Groomasaurs Gal and I were again watching garbage TV on a Friday night. This is beginning to become an ugly trend, but like any addiction, it’s very hard to break. Also like any other addiction, it has its deleterious side effects, in this case loss of sleep, reduced attention span and a propensity to scream at inanimate objects (i.e., a rigid TV screen) that coincides with a false belief that you can change events that happened 1,000 miles away about 3 months ago.
This time, we were mainlining Say Yes to the Dress and another show about people who run a wedding chapel in Vegas. The latter was actually a good show, mostly because of one couple who appeared on the episode. They were a military couple who have been dating for a few years but are stationed on different bases and got married so the military would station them in the same place. But although this was much more than a wedding of convenience, the two of them had not planned a thing and showed up to the chapel wanting to get married the next day in full wedding dress (white gown and tux). You could tell how much these two people adored each other, and the fact that their wedding was spur-of-the-minute didn’t take away from how much they obviously loved each other.
I’m going to stop here so this doesn’t turn to mush and I lose my Manly Dude Club Card, but I was struck by how the spontaneous nature of their wedding actually made it so much more refreshing and poignant than weddings that have been planned to death. It’ almost like there’s so much emphasis on hammering out all the details and locking things in that once you’re finished, it runs like a military maneuver and not a romantic occasion.

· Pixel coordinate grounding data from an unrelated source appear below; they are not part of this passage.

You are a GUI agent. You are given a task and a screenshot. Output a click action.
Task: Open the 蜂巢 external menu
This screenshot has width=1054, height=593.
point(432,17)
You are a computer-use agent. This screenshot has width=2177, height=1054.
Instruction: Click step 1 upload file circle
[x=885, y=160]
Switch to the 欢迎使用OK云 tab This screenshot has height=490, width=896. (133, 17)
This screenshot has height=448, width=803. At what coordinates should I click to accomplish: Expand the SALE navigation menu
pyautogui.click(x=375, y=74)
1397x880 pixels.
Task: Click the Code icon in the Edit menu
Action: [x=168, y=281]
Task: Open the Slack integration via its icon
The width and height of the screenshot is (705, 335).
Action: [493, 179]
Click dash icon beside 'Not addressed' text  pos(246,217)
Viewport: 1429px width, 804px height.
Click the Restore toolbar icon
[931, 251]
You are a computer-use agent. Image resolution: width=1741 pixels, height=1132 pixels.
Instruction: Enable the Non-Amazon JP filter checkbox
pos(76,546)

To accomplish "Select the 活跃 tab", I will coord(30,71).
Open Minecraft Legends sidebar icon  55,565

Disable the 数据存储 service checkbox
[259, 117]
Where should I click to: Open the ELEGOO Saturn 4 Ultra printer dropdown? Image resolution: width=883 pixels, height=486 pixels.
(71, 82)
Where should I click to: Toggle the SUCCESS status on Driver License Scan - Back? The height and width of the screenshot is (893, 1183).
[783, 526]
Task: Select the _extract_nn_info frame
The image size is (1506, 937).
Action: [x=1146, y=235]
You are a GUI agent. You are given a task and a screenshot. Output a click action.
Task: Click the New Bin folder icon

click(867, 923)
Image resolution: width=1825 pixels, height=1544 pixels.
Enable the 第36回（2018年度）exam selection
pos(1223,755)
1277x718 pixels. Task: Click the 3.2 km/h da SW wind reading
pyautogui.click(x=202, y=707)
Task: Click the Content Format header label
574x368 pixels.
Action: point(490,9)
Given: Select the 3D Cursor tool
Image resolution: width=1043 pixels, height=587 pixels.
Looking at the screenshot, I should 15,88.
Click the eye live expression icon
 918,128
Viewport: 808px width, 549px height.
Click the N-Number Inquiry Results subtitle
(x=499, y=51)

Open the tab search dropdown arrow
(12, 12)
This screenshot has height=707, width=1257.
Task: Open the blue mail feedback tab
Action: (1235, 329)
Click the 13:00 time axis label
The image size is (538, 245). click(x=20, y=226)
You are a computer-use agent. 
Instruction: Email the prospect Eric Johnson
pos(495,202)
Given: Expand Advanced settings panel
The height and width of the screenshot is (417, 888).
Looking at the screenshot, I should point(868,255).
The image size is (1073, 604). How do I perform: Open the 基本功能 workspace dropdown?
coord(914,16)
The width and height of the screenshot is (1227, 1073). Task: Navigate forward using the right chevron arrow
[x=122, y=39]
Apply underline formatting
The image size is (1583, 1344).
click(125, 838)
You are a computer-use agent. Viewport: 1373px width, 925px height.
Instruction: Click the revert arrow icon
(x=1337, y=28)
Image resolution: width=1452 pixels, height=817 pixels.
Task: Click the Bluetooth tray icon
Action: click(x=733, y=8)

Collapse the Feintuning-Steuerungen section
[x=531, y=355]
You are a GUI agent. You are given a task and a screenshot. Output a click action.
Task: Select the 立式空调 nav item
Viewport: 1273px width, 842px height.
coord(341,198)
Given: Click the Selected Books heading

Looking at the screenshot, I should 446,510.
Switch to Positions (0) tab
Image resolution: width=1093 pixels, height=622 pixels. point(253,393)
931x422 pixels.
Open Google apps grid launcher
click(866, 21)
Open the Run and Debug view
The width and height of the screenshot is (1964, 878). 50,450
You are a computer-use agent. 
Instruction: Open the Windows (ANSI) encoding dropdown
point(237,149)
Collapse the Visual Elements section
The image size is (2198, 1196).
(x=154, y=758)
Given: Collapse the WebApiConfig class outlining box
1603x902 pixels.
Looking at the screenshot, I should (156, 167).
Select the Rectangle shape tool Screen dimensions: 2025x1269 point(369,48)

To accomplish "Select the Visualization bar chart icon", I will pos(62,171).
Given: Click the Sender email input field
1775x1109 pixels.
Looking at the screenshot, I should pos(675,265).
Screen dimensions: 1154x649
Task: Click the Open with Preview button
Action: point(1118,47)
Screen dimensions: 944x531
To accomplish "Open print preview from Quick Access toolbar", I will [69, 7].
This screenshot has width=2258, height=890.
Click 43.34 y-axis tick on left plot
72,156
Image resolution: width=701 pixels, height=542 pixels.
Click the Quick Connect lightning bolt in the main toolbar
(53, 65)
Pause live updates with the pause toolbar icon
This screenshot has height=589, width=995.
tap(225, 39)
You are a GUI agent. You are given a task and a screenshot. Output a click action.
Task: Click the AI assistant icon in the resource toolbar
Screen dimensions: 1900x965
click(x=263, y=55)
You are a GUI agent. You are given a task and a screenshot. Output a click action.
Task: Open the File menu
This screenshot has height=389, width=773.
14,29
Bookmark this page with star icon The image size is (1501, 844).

I was thinking that there’s got to be a happy medium, where you have your ducks lined up in a row but you leave some room for people to freely express themselves. If you’re really adventurous, you could have a half-hour open mike during the reception where people can come up and tell fun, G-rated stories about the two of you. Or you could tell unrehearsed stories about each other. Or you could each plan something for each other that happens sometime during the day that would be a surprise to the other person (anyone who saw the musicians appear in the wedding scene in “Love Actually” knows exactly what I’m talking about). Just something to add an element of good surprise (god knows enough glitches happen during a wedding) to your wedding day.
Would love your feedback on this…








{ 1 comment }
Sure there’s a happy medium. There’s lots of ways to provide the framework for fun at the reception without detailing specifics, which would of course mostly be impossible. Spontaneity cannot be planned, and as long as the sentiment and flavor is always on how wonderful it is that the bride and groom are joining their lives together, then structure away. You can stage all kinds of fun, but you never know just how entertaining the focus is going to be during and after the actual experience eg: that choreographed first dance, a “Newly Weds Game, or a pass-the-mic session.